They may look like they're arranged in tight formation. But remember, that's a grand illusion. The planets' orbits around the sun are concentric ovals of cosmically different sizes, so any planets that appear side-by-side to us are actually separated by millions, or even billions, of miles of deep space.
It's like seeing two or more traffic lights ahead of you on the same road. The lights may appear very few degrees apart to your eye, but your perspective-practiced brain can tell that the first one is mere yards away while the next is hundreds of yards farther away, and so on into the distance.
When just two heavenly bodies appear to pull close together in the sky, it's called a conjunction. When a whole gaggle of planets manage the trick, that's planetary alignment — informally known as a planet parade.

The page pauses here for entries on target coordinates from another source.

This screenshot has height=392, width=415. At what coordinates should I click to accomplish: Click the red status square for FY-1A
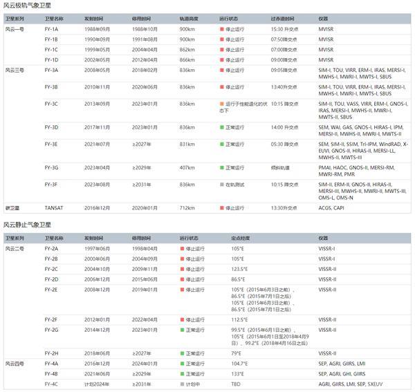click(221, 30)
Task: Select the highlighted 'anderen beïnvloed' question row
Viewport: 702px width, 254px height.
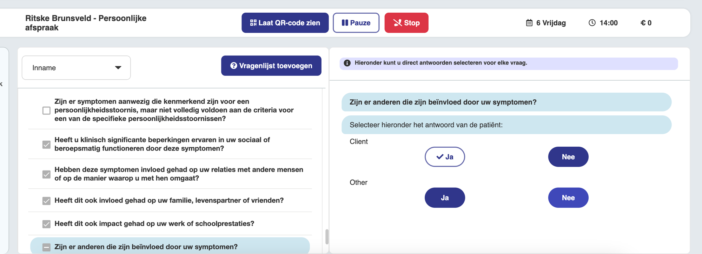Action: 146,247
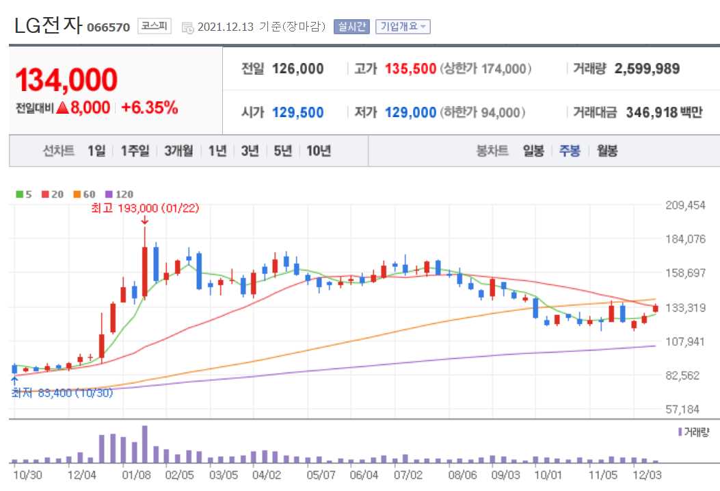Image resolution: width=720 pixels, height=491 pixels.
Task: Select the 10년 ten-year chart tab
Action: (x=320, y=151)
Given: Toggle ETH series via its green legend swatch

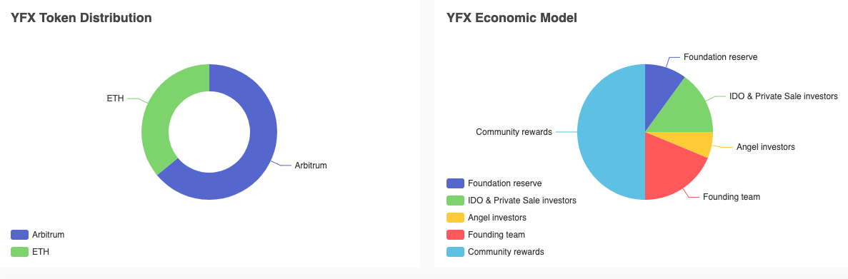Looking at the screenshot, I should tap(19, 251).
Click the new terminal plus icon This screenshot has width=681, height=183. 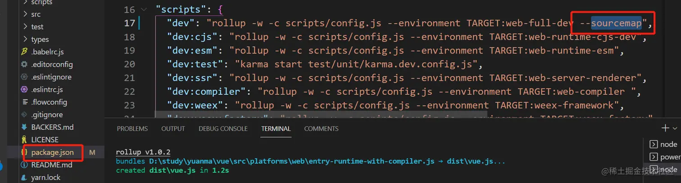click(x=665, y=128)
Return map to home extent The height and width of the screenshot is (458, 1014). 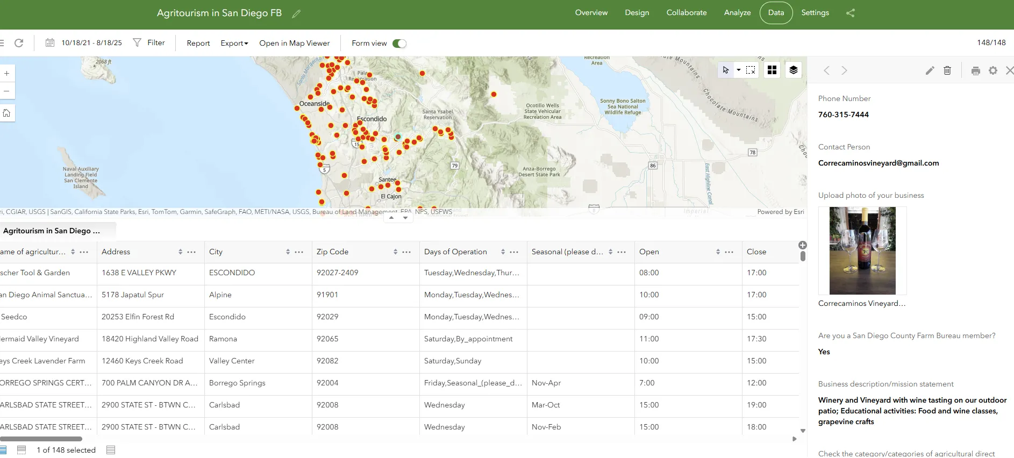coord(7,113)
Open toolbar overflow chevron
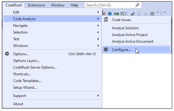The height and width of the screenshot is (111, 174). (x=165, y=12)
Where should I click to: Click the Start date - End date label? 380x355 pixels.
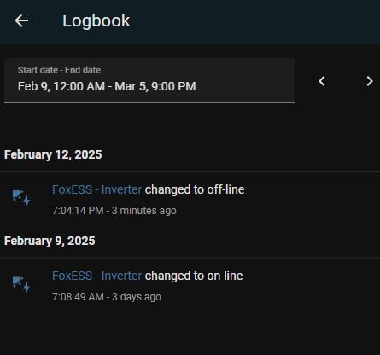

This winter's parade is going to be a doozy, said Jim Todd, the director of space science education at the Oregon Museum of Science and Industry. Sharing the evening sky this winter will be six planets. Not all of these cosmically distant bodies can be seen without binoculars, if not a telescope, but some can.
Start by scanning the southern sky right after sunset (at 5:02 p.m. Jan. 21), which is when planets already in the sky — but hidden by sunlight — will start to emerge.
Leading the way in the southwest will be brilliant Venus. Venus never appears very far from the sun, whether rising or setting, since it is closer to the sun than we are. (Earth's average distance from the sun is 91 million miles; Venus' average distance is 67 million miles.) Because of that proximity, and because it's thickly blanketed by reflective cloud cover, Venus tends to be the most attention-grabbing planet up there. That's why it's nicknamed both "morning star" and "evening star."